T. Boone Pickens embodied entrepreneurship as a virtue

The dominant media culture shows far too little appreciation, if not unmerited hostility, for wealthy philanthropists, especially conservative ones such as T. Boone Pickens.

Pickens, who died today at 91, earned every penny of his vast wealth, and gave away or bequeathed far more of it than he kept. The Dallas Morning News did a fine job in its feature obituary for him, well worth a read. He made it big not through an inheritance, but by dint of hard work and gumption, beginning as a newspaper boy who added more and more routes to his workload in the midst of the Great Depression.

He founded his oil company with a mere $2,500 in borrowed money. In the course of his lifetime, he donated more than a billion dollars to philanthropic causes ranging from education (half a billion to Oklahoma State University alone) to health and medical research and services, at-risk youth, and Meals on Wheels.
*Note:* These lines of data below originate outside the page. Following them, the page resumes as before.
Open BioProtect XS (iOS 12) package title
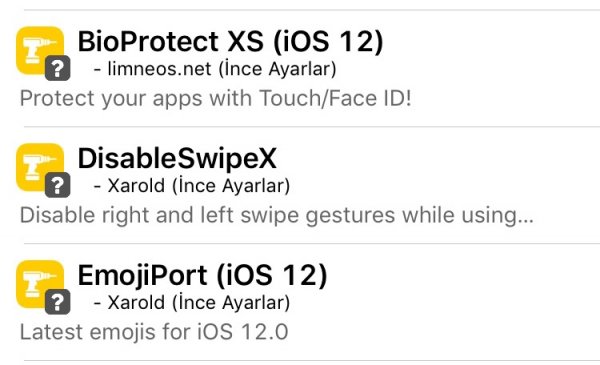point(230,41)
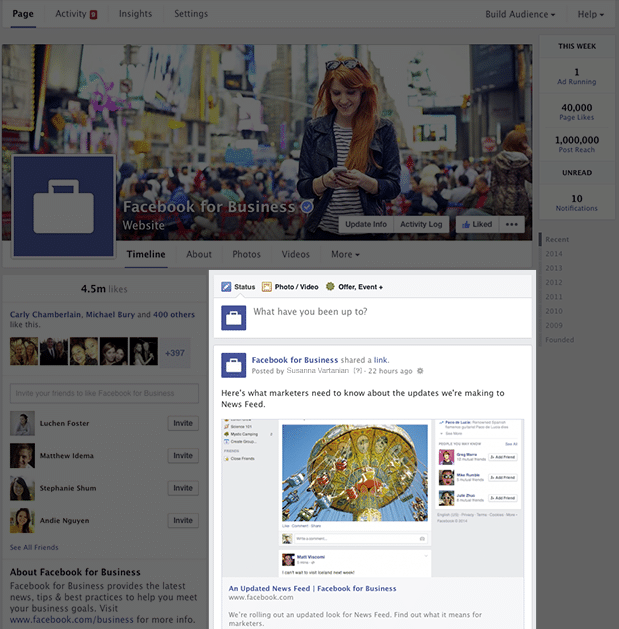Click the Offer, Event + icon

(330, 287)
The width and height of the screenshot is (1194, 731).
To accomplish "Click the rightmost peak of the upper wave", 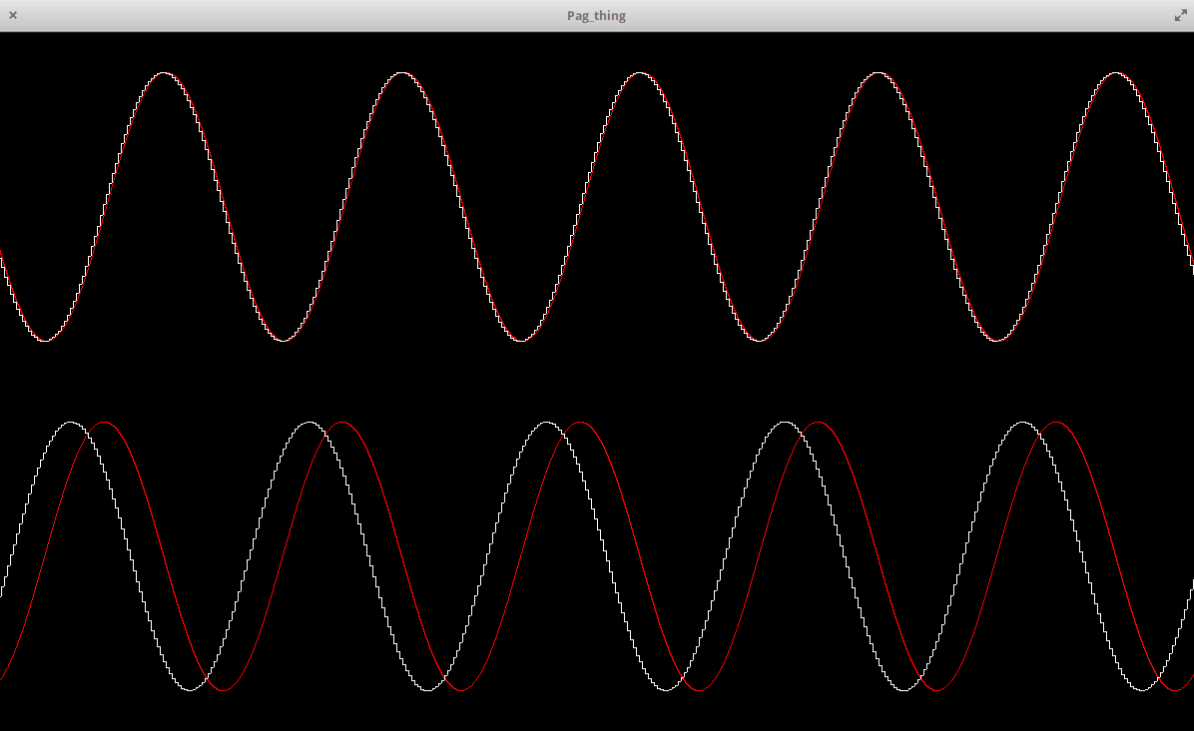I will pyautogui.click(x=1115, y=73).
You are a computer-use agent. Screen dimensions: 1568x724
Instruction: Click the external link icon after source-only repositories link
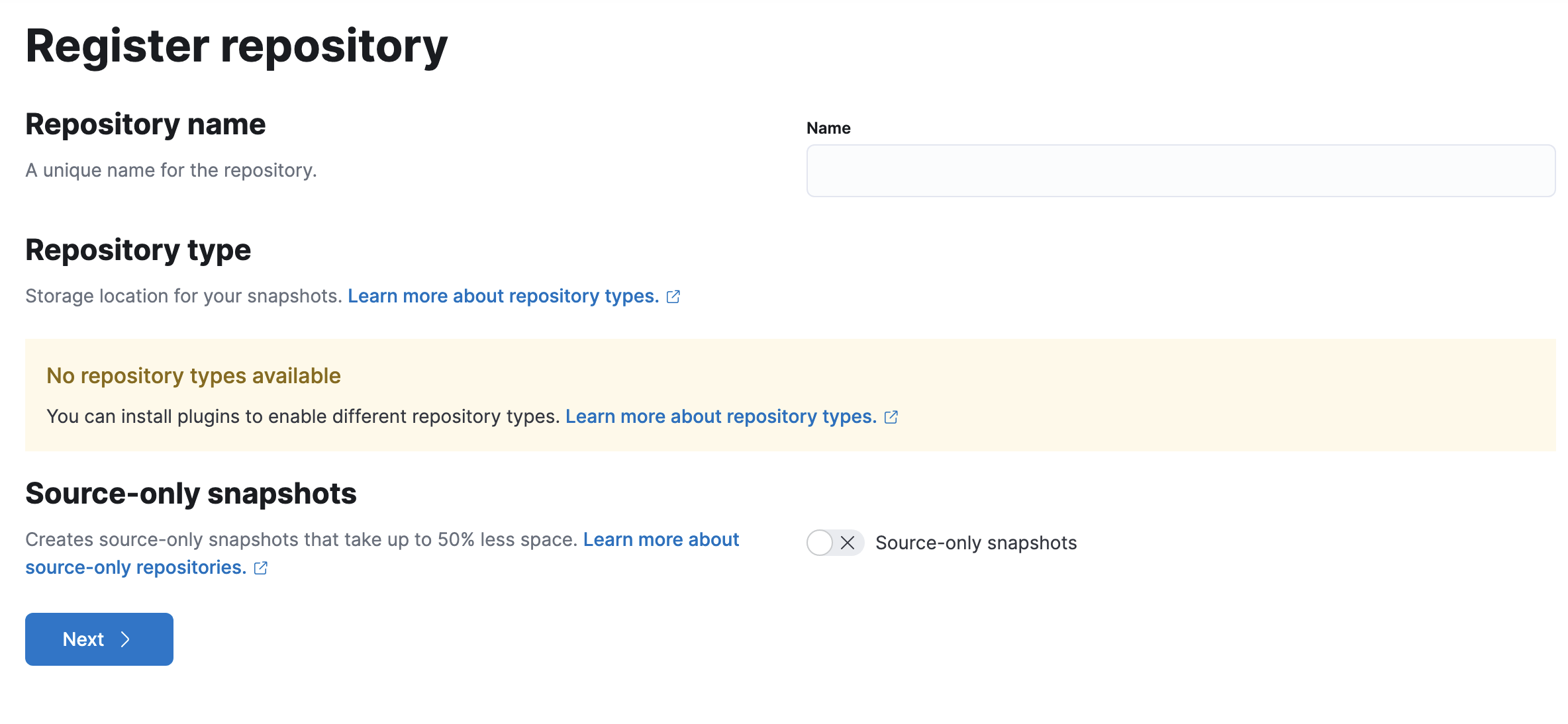pos(260,567)
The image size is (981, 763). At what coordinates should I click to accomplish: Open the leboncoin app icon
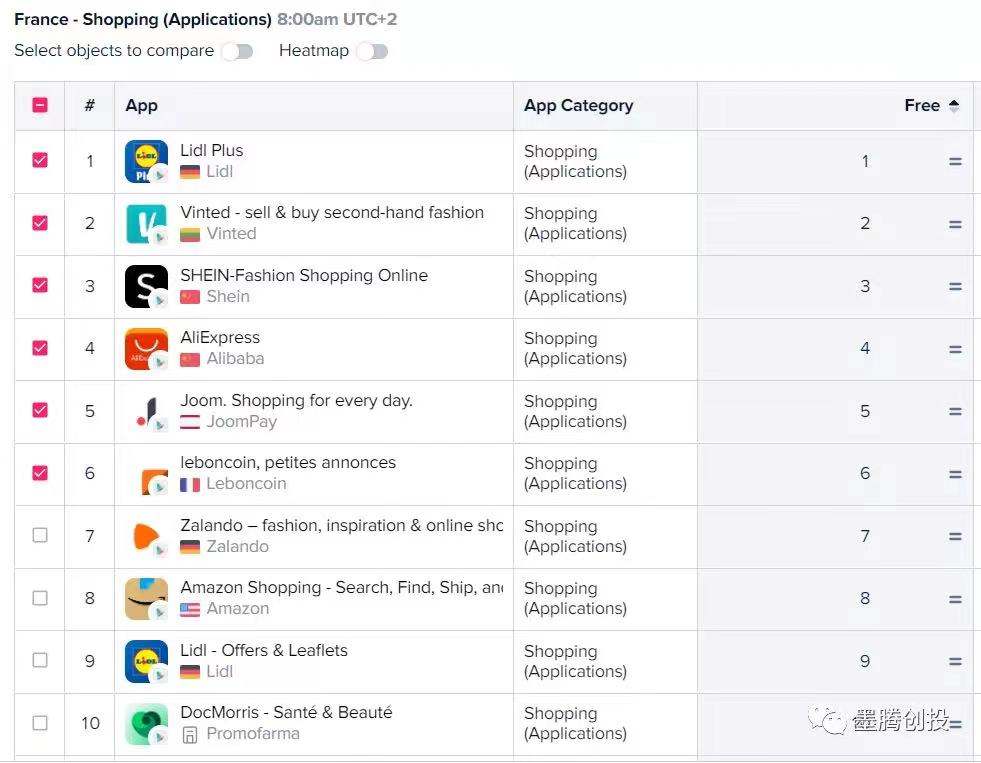click(146, 474)
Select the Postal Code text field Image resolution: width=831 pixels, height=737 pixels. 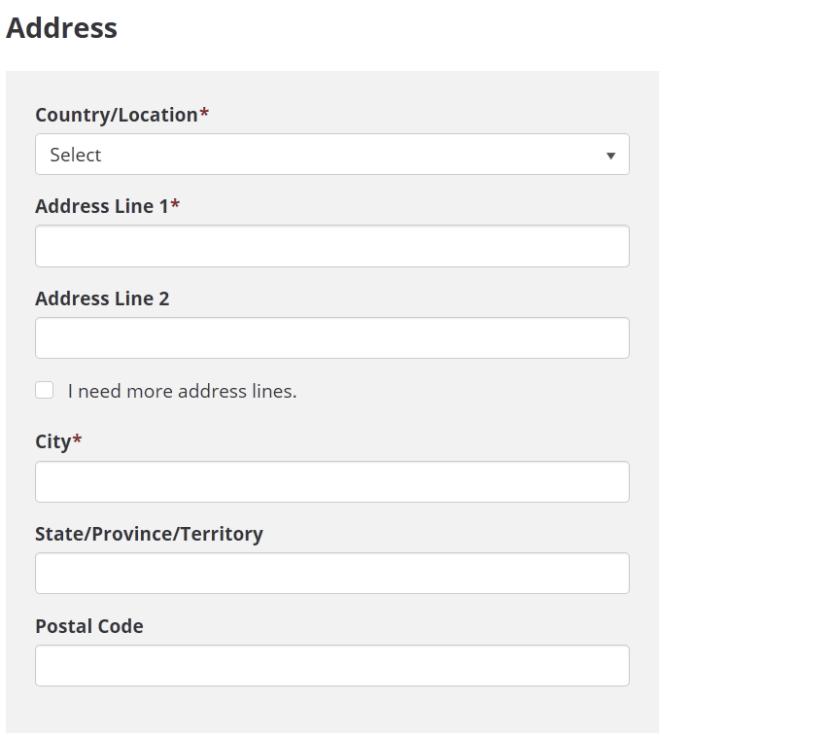pos(332,666)
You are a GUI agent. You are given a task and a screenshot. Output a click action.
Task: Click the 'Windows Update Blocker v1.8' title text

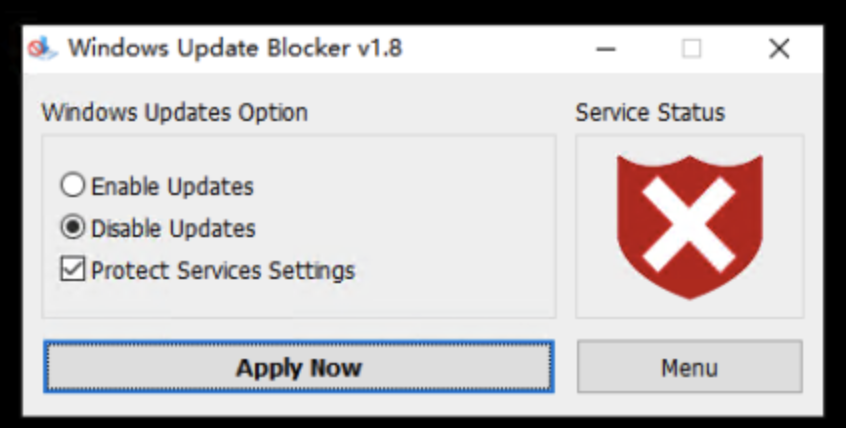pos(235,49)

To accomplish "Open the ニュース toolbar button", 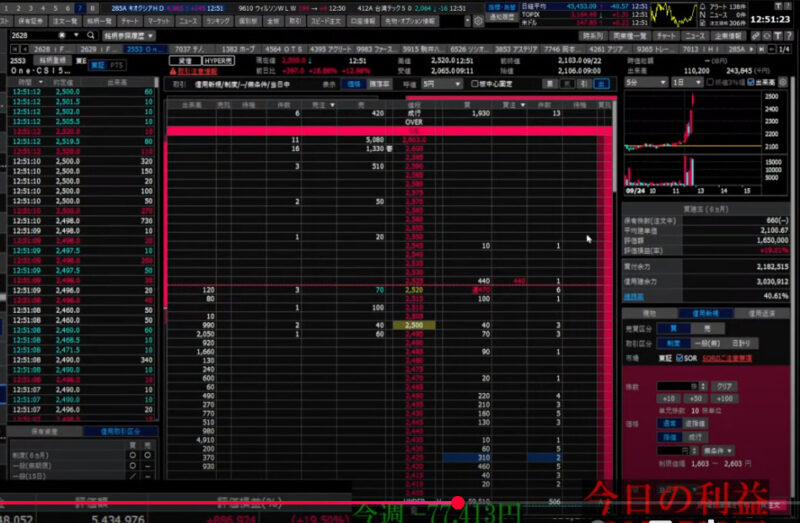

And, yes, he donated a ton to political causes, too, conservative ones, largely, although he often made common cause with liberal (but not radical) environmentalists and alternative-energy advocates.

Sometimes Pickens was wrong, as in his significant overselling of the potential for wind farms a decade ago, but he was always pushing, questioning conventional wisdom, and challenging calcified establishments. A career-long crusader for the rights of shareholders against entrenched corporate boards, he never lost a populist air that often made him anathema to groups like the Business Roundtable.

Even in death, Pickens was generous, reportedly leaving more than 90% of his remaining net worth of $500 million to charity.

In sum, Pickens was the kind of man Americans should celebrate, a man who abundantly gave the lie to the idea that the amassing of wealth is inherently evil. An entrepreneurial spirit married to goodwill is one of the greatest forces for human advancement imaginable. T. Boone Pickens was a particularly splendid exemplar of that truth.